_WHAT THE TASK REQUIRES:_ From the entries below, report how many lines contain the string "Viewport". Only the number is wanted.

_MATERIAL TO PROCESS:_
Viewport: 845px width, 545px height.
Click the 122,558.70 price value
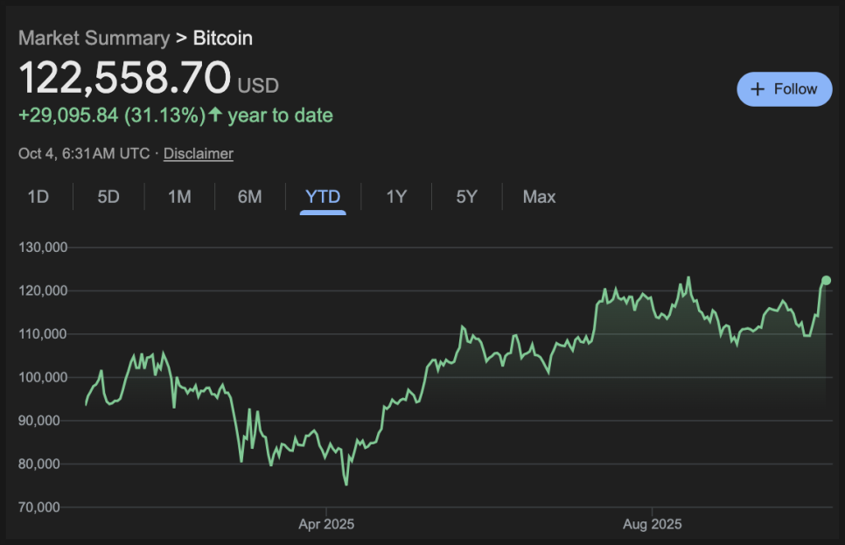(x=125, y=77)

---

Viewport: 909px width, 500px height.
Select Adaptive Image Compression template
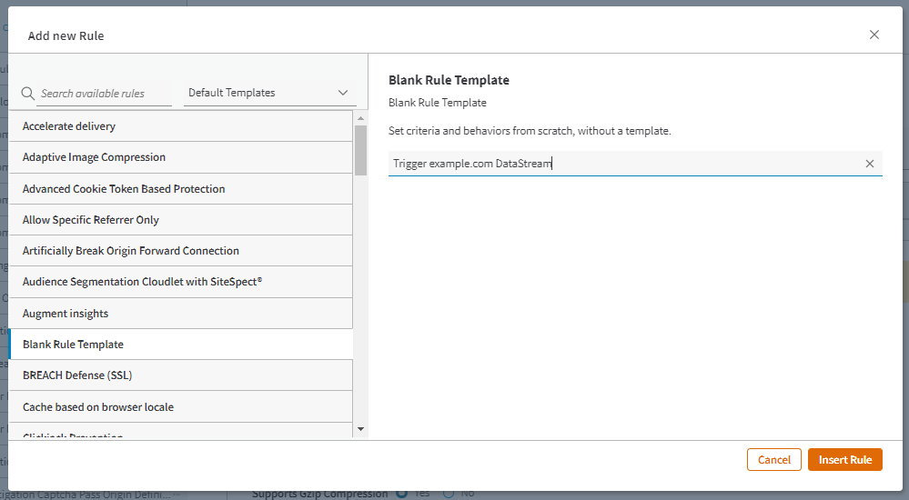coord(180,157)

_REPLY:_ 2